**PROBLEM STATEMENT:**
Which lines in the records below contain the word "width"? Report each of those lines in full, and treat uppercase and lowercase letters as different.

Entries on target coordinates:
____

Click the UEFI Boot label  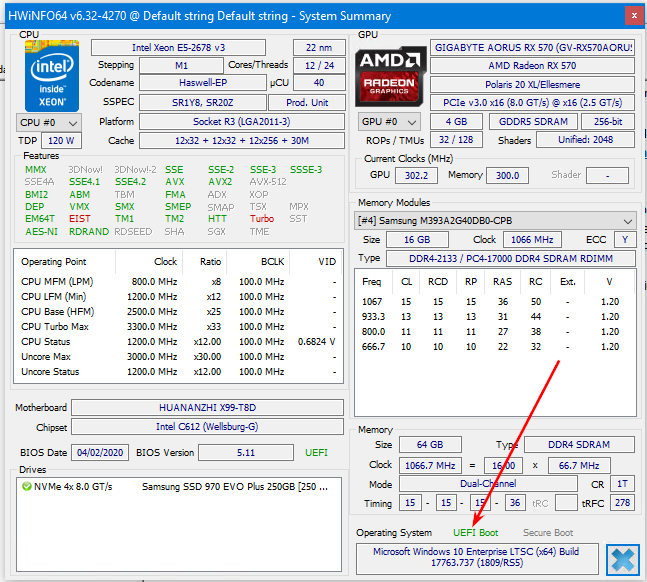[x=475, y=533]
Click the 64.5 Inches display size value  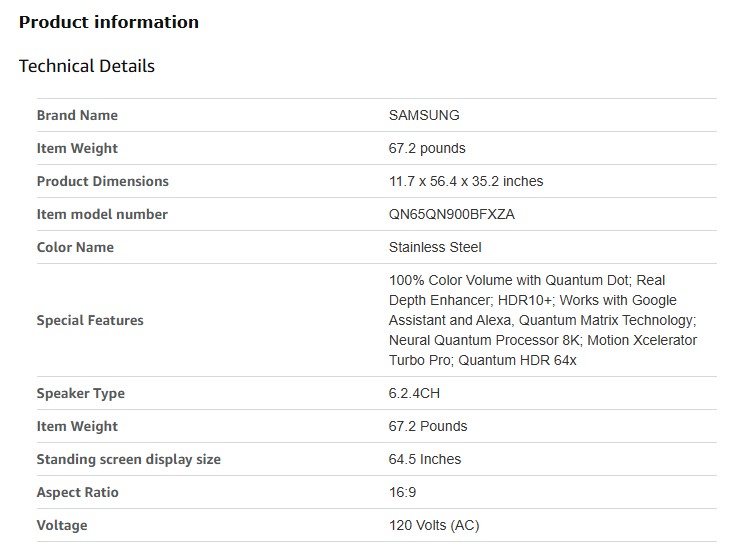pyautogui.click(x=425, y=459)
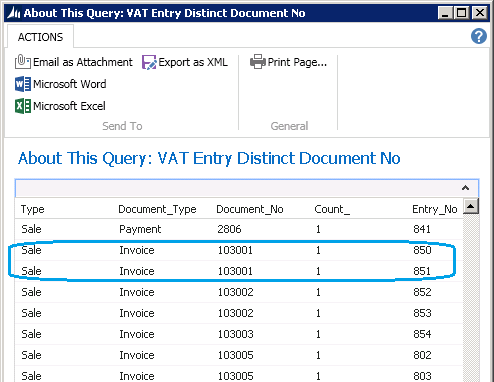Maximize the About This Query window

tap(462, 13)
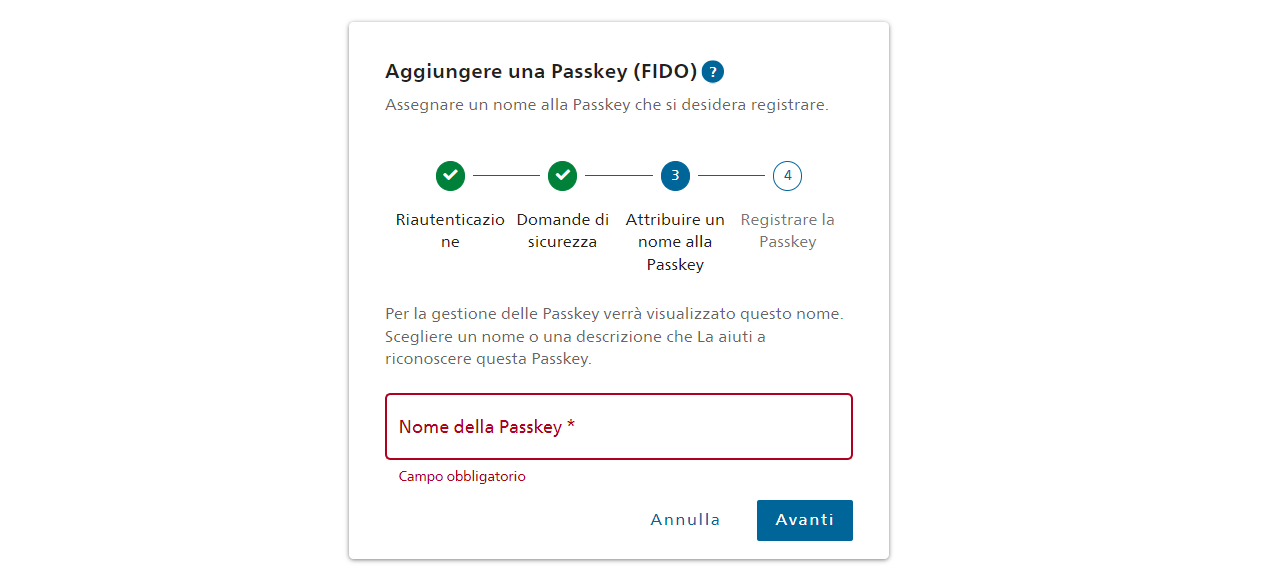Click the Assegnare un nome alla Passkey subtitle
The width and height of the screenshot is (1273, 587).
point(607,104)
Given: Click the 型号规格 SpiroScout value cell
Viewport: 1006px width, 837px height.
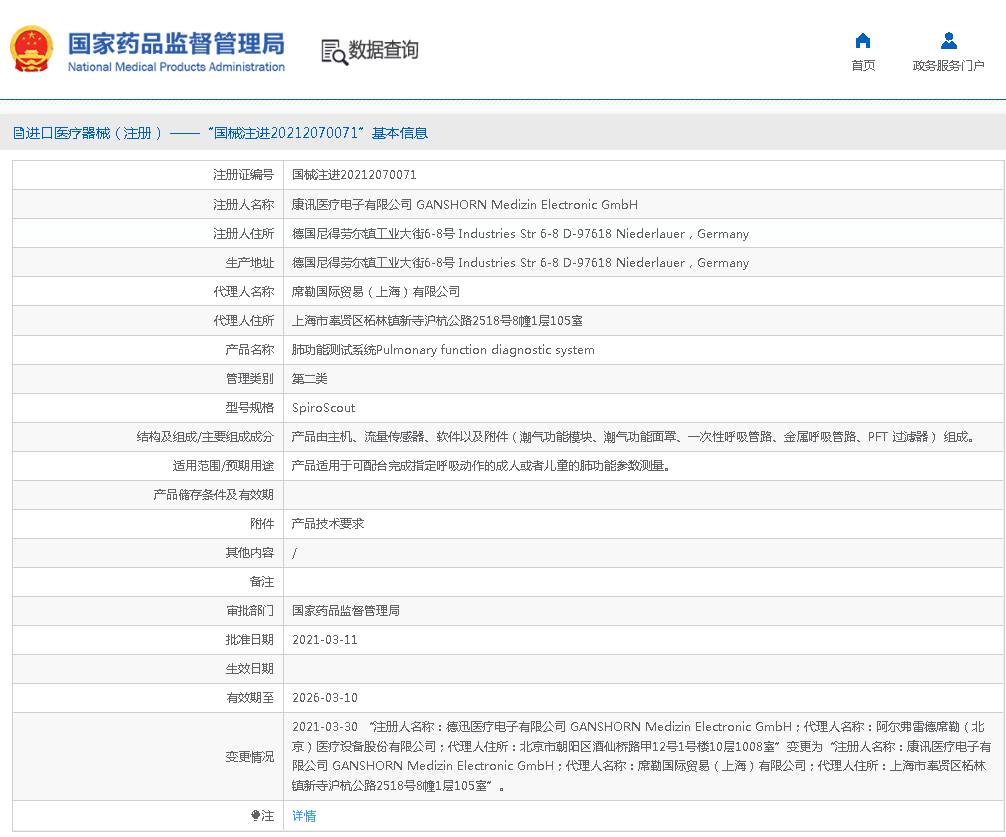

____

**TASK RESPONSE:**
The width and height of the screenshot is (1273, 587).
Viewport: 1006px width, 837px height.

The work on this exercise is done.